Jakarta, FORTUNE - Kementerian Perindustrian (Kemenperin) Direktur Jenderal Industri Agro Kemenperin, Putu Juli Ardika mengungkapkan Indonesia berpotensi mengembangakan perkebunan tebu di lahan rawa. Hal ini akan mengakselerasi pemenuhan kebutuhan gula dalam negeri yang kian meningkat.
“Perkebunan yang berlokasi di Kabupaten Ogan Komering Ilir (OKI), Sumatera Selatan, menjadi perkebunan pertama di Indonesia yang berada di lahan rawa. Perkebunan ini dikembangkan oleh PT Pratama Nusantara Sakti (PT PNS) sejak 2009,” kata Direktur Jenderal Industri Agro Kemenperin, Putu Juli Ardika dalam keterengannya, Kamis (18/5).
Kemenperin mencatat kebutuhan gula di dalam negeri pada 2022 mencapai sekitar 6,48 juta ton yang terdiri atas 3,21 juta ton gula kristal putih (GKP) dan 3,27 juta ton gula kristal rafinasi (GKR). Sementara produksi nasional hanya 2,2 juta ton per tahun. Sehingga sisanya akan dipenuhi dari gula impor.
PT PNS melakukan penanaman tebu pertama kali pada tahun 2013. Hingga 2022, perusahaan telah menanam seluas 11.400 hektare termasuk program kemitraan seluas 211 hektare yang melibatkan tidak kurang 133 Kepala Keluarga. Tanaman tebu di lahan rawa ternyata di atas rata-rata produktivitas tanaman tebu nasional, yaitu mencapai 100 ton per hektare.
Selain itu, PT PNS telah menyelesaikan pembangunan pabrik gula dengan kapasitas 6.000 ton cane per day (TCD) dan melakukan commissioning pada tahun 2020. Produksi gula secara komersial dari tanaman tebu dimulai pada 2021, PT PNS telah siap menambah investasi untuk meningkatkan kapasitas giling menjadi 12.000 TCD melalui pembukaan lahan baru dan pengembangan kemitraan penanaman tebu menjadi 25 ribu hektare.
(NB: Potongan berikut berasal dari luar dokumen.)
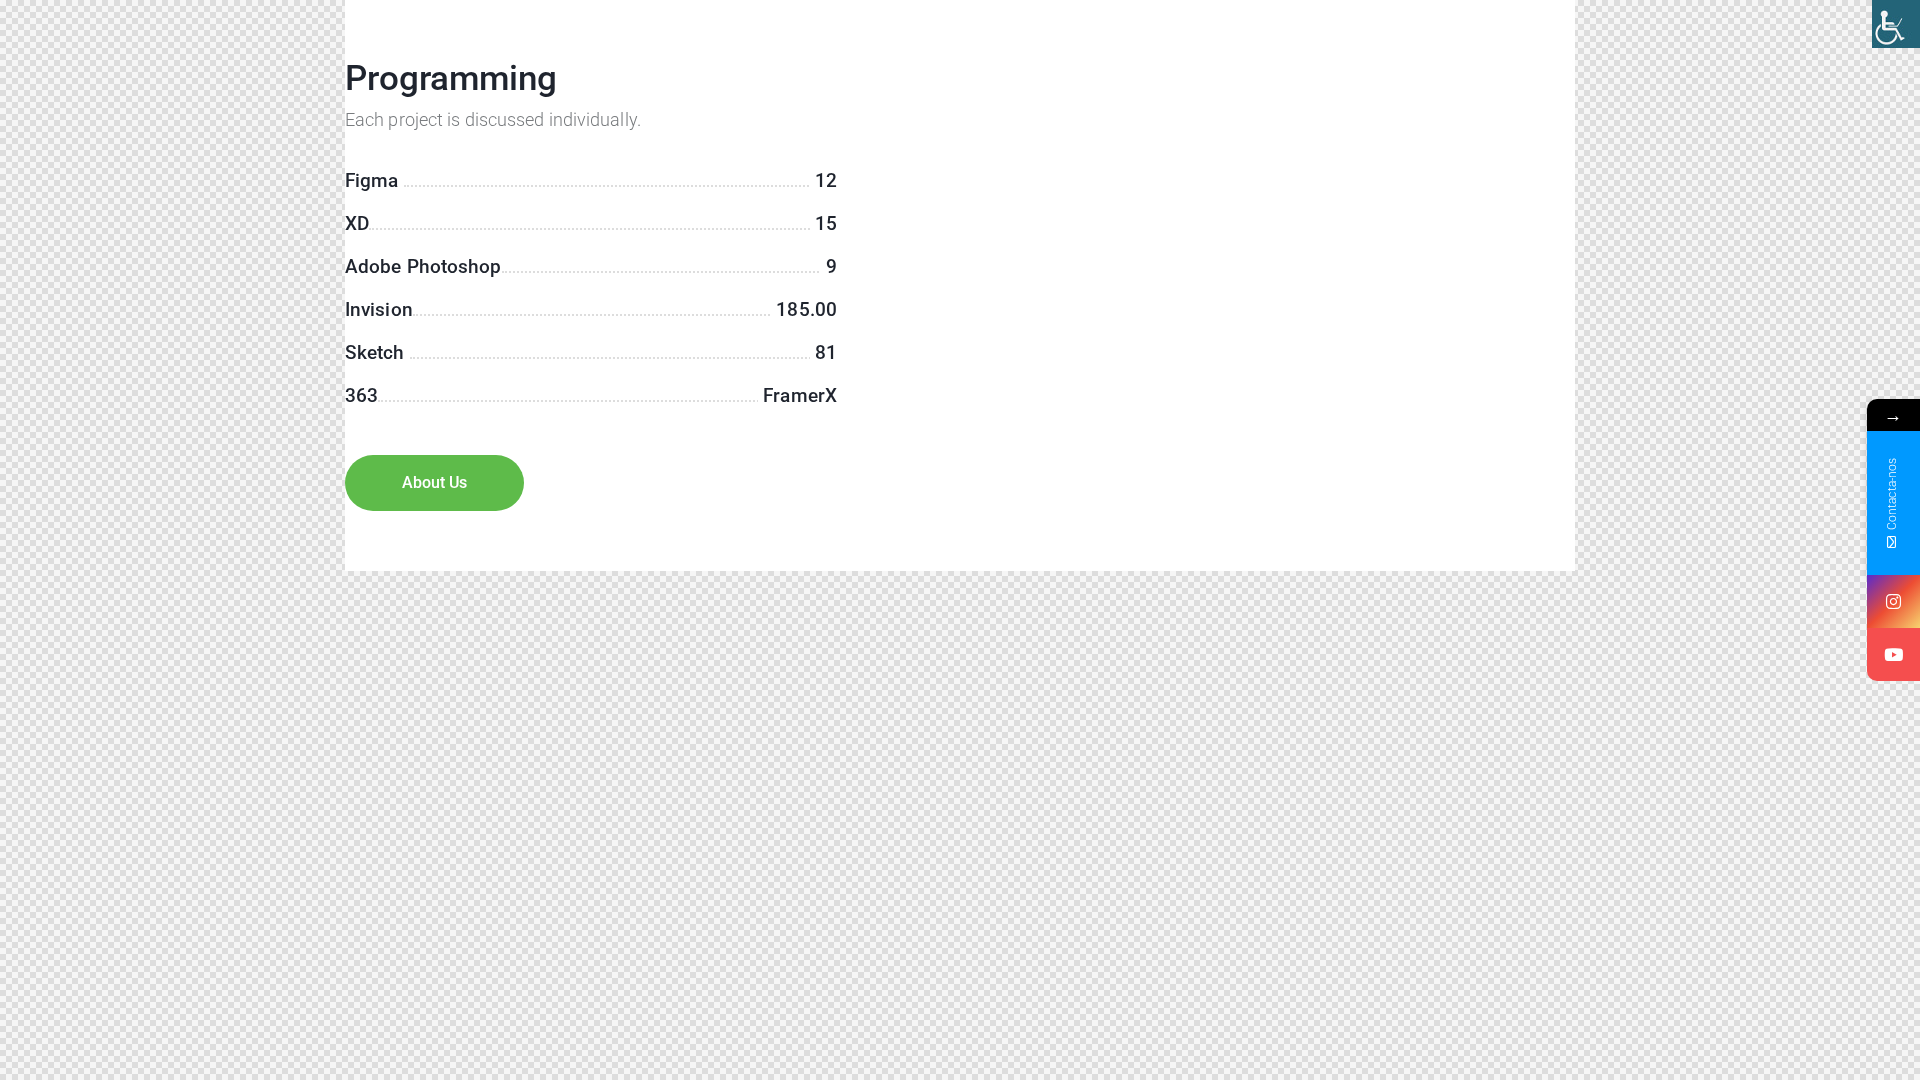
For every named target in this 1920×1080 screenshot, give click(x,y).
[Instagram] (1893, 601)
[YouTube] (1893, 654)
“PT PNS adalah perusahaan pionir yang telah menyulap pemanfaatan lahan rawa menjadi perkebunan tebu produktif di Indonesia, dimana PT PNS telah berhasil melakukan alih fungsi lahan rawa (lahan marjinal) yang tidak produktif menjadi lahan produktif untuk penanaman tebu,” ujarnya.
Tantangan mengembangkan industri gula
Menurut Direktur Operasional PT PNS, Deni Gunawan, usaha pemanfaatan lahan rawa sebagai lahan produksi gula tebu masih menghadapi beberapa kendala yang menyebabkan Harga Pokok Produksi (HPP) gula menjadi tinggi, seperti biaya transportasi yang tinggi untuk transportasi sarana dan prasarana meliputi alat, pupuk, dan batu bara.
“Selain itu, kesulitan untuk mendapatkan tenaga kerja perkebunan baik dari sisi jumlah maupun kualitas, serta kesulitan untuk melakukan mekanisasi pertanian dikarenakan jenis tanah marine clay yang sulit untuk mobilisasi mesin dan peralatan,”ujarnya.
Sementara itu Direktur Pendukung Bisnis PT PNS, Isman Hariyanto mengatakan, sarana transportasi menjadi salah satu penunjang utama dalam meningkatkan daya saing produk gula PT PNS.
“Saat ini, akses menuju Tol Kayu Agung dari Dusun Waduk Gajah Mati, luar area PT PNS sekitar 225 KM, sebagian besar telah dibangun melalui Dana Alokasi Khusus (DAK) Pemerintah Kabupaten OKI, diharapkan pembangunan sisa jalan dapat dilanjutkan untuk meningkatkan akses dan kemudahan transportasi baik untuk masyarakat dan industri,” ujarnya.
PT PNS berkomitmen mendukung program pemerintah untuk menjadi role model dalam pemanfaatan lahan rawa menjadi perkebunan tebu. Mengacu pernyataan pemerintah pada saat panen perdana PT PNS tahun 2019, luas daerah rawa di seluruh Tanah Air sekitar 21 juta hektare dengan area bisa ditanami atau bisa diolah sekitar 8-10 juta hektare. Sedangkan untuk memenuhi kebutuhan gula nasional, hanya dibutuhkan lahan rawa seluas 1 juta ha untuk penanaman tebu.